Ianthinit ist ein eher selten vorkommendes Uranmineral aus der Mineralklasse der „Oxide und Hydroxide“. Es kristallisiert im orthorhombischen Kristallsystem mit der chemischen Zusammensetzung U4+2[(UO2)4|O6|(OH)4]·9H2O[1][2] und entwickelt meist dunkelviolette, metallisch glänzende Kristalle mit nadeligem Habitus. Im Ianthinit kommt das Uran sowohl in der Oxidationsstufe +6 als auch in der Oxidationsstufe +4 vor. Aufgrund der Instabilität der Oxidationsstufe +4 gegenüber Luftsauerstoff verwittern die violetten Nadeln langsam und zeigen daher häufig einen gelben Überzug aus Schoepit ([(UO2)4|O|(OH)6]·6H2O) beziehungsweise Metaschoepit ((UO3)·nH2O n≈2).[6]

Etymologie und Geschichte

Erstmals entdeckt wurde Ianthinit 1926 von Alfred Schoep in der Shinkolobwe Mine (Kasolo Mine) in der heute zur Demokratischen Republik Kongo (Zaire) gehörenden Provinz Katanga.[4] Es erhielt seinen Namen aus dem griechischen Wort ianthinos (altgriechisch ἰάνθινος) für ‚violett‘.[7]

Klassifikation

Bereits in der seit 1977 veralteten 8. Auflage der Mineralsystematik nach Strunz gehörte der Ianthinit zur Mineralklasse der „Oxide und Hydroxide“ und dort zur Abteilung der „Hydroxide“, wo er als Namensgeber die „Ianthinit-Reihe“ mit der System-Nr. IV/F.11 und dem weiteren Mitglied Masuyit bildete.

Im Lapis-Mineralienverzeichnis nach Stefan Weiß, das sich aus Rücksicht auf private Sammler und institutionelle Sammlungen noch nach dieser klassischen Systematik von Karl Hugo Strunz richtet, erhielt das Mineral die System- und Mineral-Nr.

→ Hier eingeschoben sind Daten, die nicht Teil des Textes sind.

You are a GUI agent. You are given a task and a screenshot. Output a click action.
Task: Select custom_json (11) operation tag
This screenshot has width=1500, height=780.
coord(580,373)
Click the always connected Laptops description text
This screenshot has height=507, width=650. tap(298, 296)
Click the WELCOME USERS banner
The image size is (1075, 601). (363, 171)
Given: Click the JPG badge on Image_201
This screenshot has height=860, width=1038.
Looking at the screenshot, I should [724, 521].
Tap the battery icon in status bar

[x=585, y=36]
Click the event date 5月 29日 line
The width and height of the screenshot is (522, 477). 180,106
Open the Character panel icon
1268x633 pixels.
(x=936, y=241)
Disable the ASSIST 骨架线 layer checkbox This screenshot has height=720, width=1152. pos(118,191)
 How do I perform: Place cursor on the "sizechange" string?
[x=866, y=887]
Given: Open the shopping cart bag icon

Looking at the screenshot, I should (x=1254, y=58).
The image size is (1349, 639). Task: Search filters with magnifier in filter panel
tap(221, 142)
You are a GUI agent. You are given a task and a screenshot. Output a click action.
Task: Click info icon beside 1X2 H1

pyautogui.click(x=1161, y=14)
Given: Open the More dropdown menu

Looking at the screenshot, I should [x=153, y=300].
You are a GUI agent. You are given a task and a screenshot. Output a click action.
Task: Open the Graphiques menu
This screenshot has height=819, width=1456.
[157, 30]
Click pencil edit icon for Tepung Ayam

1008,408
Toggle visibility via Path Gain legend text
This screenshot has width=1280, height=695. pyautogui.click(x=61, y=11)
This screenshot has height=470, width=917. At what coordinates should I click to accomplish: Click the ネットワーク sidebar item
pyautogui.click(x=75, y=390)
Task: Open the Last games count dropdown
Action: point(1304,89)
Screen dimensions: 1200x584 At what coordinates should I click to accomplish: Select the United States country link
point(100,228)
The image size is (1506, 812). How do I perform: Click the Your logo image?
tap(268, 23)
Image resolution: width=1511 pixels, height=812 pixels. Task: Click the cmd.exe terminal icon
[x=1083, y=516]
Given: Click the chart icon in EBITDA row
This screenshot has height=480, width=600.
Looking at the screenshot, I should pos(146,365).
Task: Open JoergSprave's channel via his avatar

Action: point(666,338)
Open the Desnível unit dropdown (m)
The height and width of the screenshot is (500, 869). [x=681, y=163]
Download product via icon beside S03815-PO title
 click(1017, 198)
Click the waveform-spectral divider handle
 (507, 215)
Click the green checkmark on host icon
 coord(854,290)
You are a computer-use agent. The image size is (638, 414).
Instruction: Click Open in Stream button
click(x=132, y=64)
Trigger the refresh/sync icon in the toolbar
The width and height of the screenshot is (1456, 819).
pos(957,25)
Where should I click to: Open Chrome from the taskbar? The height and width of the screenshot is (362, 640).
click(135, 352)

IV/H.01-10. In der „Lapis-Systematik“ entspricht dies ebenfalls der Klasse der „Oxide und Hydroxide“, dort allerdings der Abteilung „Uranyl([UO2]2+)-Hydroxide und -Hydrate“, wo Ianthinit zusammen mit Studtit, Metastudtit, Schoepit, Metaschoepit, Paulscherrerit, Heisenbergit und Paraschoepit (Mineralstatus zweifelhaft)[2] eine eigenständige, aber unbenannte Gruppe bildet (Stand 2018).[8]

Auch die von der International Mineralogical Association (IMA) bis 2009 aktualisierte[9] 9. Auflage der Strunz'schen Mineralsystematik ordnet den Ianthinit in die Abteilung der „Uranyl-Hydroxide“ ein. Diese ist allerdings weiter unterteilt nach der möglichen Anwesenheit weiterer Kationen, so dass das Mineral entsprechend seiner Zusammensetzung in der Unterabteilung „Ohne zusätzliche Kationen“ zu finden ist, wo es als einziges Mitglied die unbenannte Gruppe 4.GA.10 bildet.

Die Systematik der Minerale nach Dana ordnet den Ianthinit ebenfalls in die Klasse der „Oxide und Hydroxide“, dort allerdings in die Abteilung der „Uran- und thoriumhaltigen Oxide“ ein. Hier ist er als einziges Mitglied in der unbenannten Gruppe 05.06.01 innerhalb der Unterabteilung „Uran- und thoriumhaltige Oxide mit polyvalentem Uran“ zu finden.

Kristallstruktur

Ianthinit kristallisiert orthorhombisch in der Raumgruppe P21cn (Raumgruppen-Nr. 33, Stellung 4)Vorlage:Raumgruppe/33.4 mit den Gitterparametern a = 7,178 Å; b 11,473 Å und c 30,39 Å sowie 4 Formeleinheiten pro Elementarzelle.[4]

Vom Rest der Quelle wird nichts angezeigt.